Problem to solve:
Print the line containing "15 lutego 2013 00:41 (100, 1600)" and every line after it exactly as written, through the end of the records.

Dataset records Start Marker

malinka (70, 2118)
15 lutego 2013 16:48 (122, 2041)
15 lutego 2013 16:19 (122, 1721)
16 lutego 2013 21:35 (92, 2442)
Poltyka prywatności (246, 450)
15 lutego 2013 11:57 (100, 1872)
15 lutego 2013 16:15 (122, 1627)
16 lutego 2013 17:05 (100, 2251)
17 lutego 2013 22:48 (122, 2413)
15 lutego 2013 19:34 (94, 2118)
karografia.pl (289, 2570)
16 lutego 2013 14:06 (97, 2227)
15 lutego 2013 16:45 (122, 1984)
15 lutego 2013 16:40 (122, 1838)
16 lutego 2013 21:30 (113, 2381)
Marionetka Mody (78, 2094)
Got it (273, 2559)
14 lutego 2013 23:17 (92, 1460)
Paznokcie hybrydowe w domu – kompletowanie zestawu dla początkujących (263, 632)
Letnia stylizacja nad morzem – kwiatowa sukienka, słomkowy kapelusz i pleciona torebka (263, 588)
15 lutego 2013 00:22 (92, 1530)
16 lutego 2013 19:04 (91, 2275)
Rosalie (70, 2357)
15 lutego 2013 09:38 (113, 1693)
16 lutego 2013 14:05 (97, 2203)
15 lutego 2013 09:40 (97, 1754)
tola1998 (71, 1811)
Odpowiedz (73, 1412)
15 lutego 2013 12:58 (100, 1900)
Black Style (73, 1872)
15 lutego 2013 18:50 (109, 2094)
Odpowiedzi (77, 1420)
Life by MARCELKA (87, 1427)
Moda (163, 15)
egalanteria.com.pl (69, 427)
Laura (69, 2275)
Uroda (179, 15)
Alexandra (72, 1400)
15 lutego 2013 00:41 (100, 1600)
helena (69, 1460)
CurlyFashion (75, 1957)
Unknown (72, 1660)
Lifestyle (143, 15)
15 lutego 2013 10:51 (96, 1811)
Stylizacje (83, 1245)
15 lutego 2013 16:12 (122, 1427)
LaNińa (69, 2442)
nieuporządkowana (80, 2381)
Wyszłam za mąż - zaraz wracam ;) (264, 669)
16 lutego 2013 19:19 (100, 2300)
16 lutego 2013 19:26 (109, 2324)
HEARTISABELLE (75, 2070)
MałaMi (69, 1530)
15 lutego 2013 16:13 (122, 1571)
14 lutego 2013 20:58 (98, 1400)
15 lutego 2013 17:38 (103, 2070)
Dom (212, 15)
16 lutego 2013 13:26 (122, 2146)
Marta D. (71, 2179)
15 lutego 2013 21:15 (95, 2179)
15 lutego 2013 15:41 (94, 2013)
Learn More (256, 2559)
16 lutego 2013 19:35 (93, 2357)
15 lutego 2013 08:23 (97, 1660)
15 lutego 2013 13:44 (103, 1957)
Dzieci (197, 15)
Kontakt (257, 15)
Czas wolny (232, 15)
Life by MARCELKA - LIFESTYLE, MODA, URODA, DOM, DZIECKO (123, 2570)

Dataset records End Marker

Output for this task:
15 lutego 2013 00:41 (100, 1600)
helena (69, 1460)
CurlyFashion (75, 1957)
Unknown (72, 1660)
Lifestyle (143, 15)
15 lutego 2013 10:51 (96, 1811)
Stylizacje (83, 1245)
15 lutego 2013 16:12 (122, 1427)
LaNińa (69, 2442)
nieuporządkowana (80, 2381)
Wyszłam za mąż - zaraz wracam ;) (264, 669)
16 lutego 2013 19:19 (100, 2300)
16 lutego 2013 19:26 (109, 2324)
HEARTISABELLE (75, 2070)
MałaMi (69, 1530)
15 lutego 2013 16:13 (122, 1571)
14 lutego 2013 20:58 (98, 1400)
15 lutego 2013 17:38 (103, 2070)
Dom (212, 15)
16 lutego 2013 13:26 (122, 2146)
Marta D. (71, 2179)
15 lutego 2013 21:15 (95, 2179)
15 lutego 2013 15:41 (94, 2013)
Learn More (256, 2559)
16 lutego 2013 19:35 (93, 2357)
15 lutego 2013 08:23 (97, 1660)
15 lutego 2013 13:44 (103, 1957)
Dzieci (197, 15)
Kontakt (257, 15)
Czas wolny (232, 15)
Life by MARCELKA - LIFESTYLE, MODA, URODA, DOM, DZIECKO (123, 2570)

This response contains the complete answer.